The external shape [resembled] two tortoise sheik of equal size joined together… . The entrance was elliptical … so small as barely to admit a person …


A brass cover, resembling a hat with its brim and crown, shut water-tight … and was hinged to turn over sidewise when opened.… There were … several small glass windows in the crown, with covers to secure them.


The vessel is chiefly ballasted with lead [making it] so stiff that there was no danger of oversetting. About two hundred pounds … would be let down forty or fifty feet below the vessel; this enabled the operator to rise instantly to the surface … in case of accident.


[The boat moved horizontally] by an oar … formed upon the principle of the screw, fixed in the forepart of the vessel … turned by hand or foot … [and moved vertically by] an oar placed near the top of the vessel.


[A] rudder, hung to the hinder part of the vessel might be used for rowing forward. Its tiller was … at the operator’s right hand, fixed at a right angle to an iron rod which passed through the side of the vessel…. Raising and depressing the … tiller turned the rudder …


[Depressing a brass foot-valve admitted water into the bottom of the vessel and] two brass forcing pumps … at each hand [ejected it] … the water rose [in the depth gauge] … bearing the cork, with its phosphorous, on its surface … [so] the depth of the vessel under water … [could be] ascertained by graduated lines.

_ _ _

TASK DESCRIPTION :: Print the passage of the vessel description above from "[A] rudder, hung" up to and including "by graduated lines.", word for word.

_ _ _

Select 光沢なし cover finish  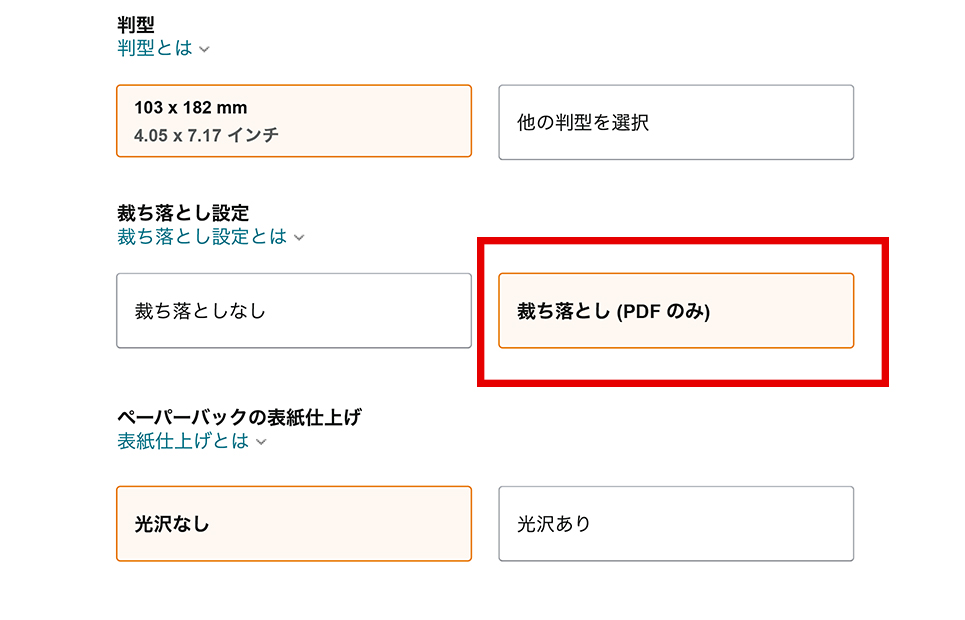[293, 523]
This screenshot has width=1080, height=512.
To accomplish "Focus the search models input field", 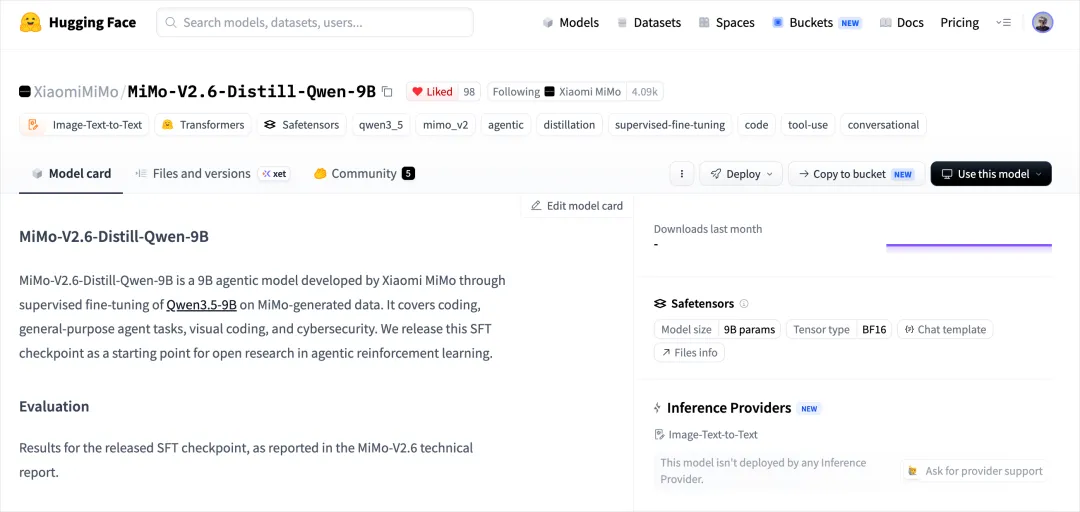I will [x=315, y=23].
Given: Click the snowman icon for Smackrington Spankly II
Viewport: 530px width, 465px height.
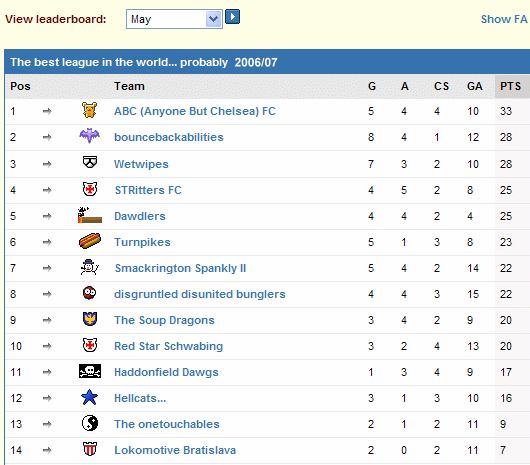Looking at the screenshot, I should 90,267.
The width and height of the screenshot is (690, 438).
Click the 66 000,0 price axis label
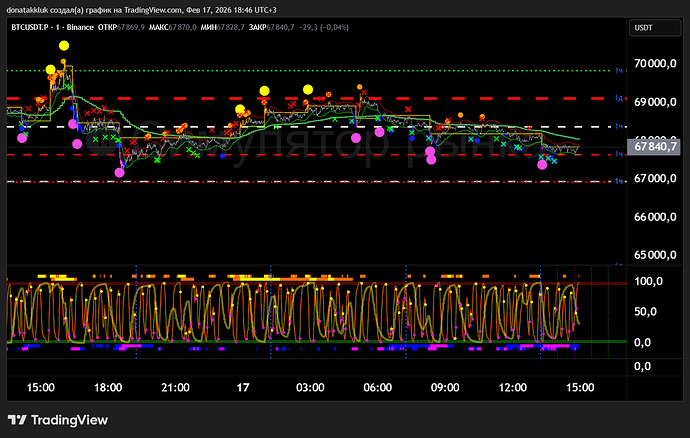click(654, 217)
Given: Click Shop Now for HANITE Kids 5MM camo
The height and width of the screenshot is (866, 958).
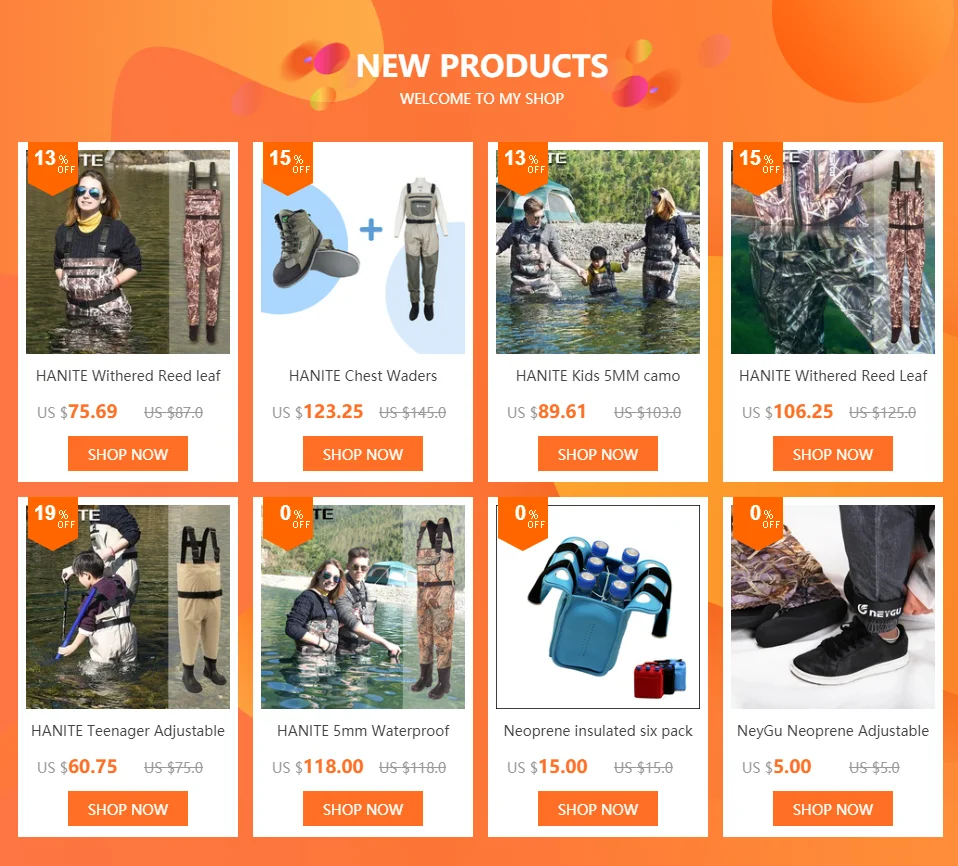Looking at the screenshot, I should click(598, 453).
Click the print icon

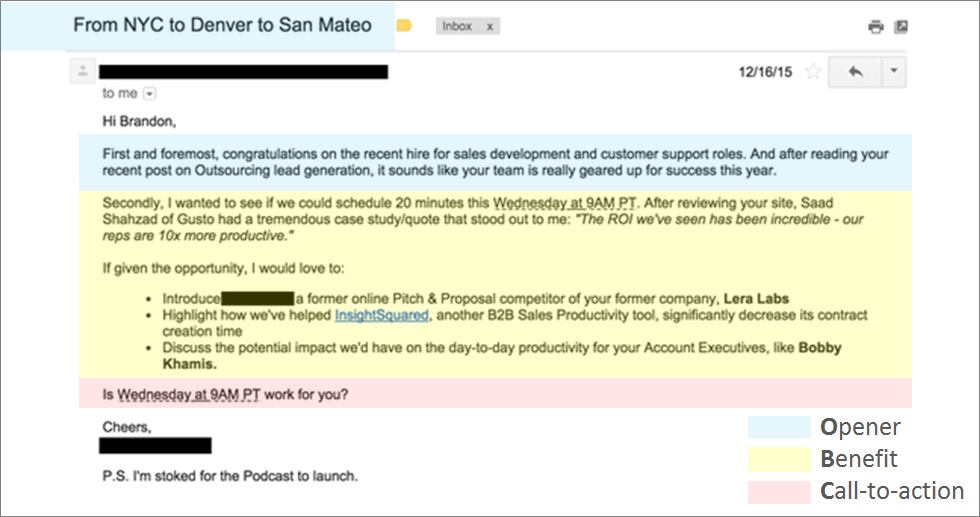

_ _ _

COMPLETE RESPONSE ::
[A] rudder, hung to the hinder part of the vessel might be used for rowing forward. Its tiller was … at the operator’s right hand, fixed at a right angle to an iron rod which passed through the side of the vessel…. Raising and depressing the … tiller turned the rudder …


[Depressing a brass foot-valve admitted water into the bottom of the vessel and] two brass forcing pumps … at each hand [ejected it] … the water rose [in the depth gauge] … bearing the cork, with its phosphorous, on its surface … [so] the depth of the vessel under water … [could be] ascertained by graduated lines.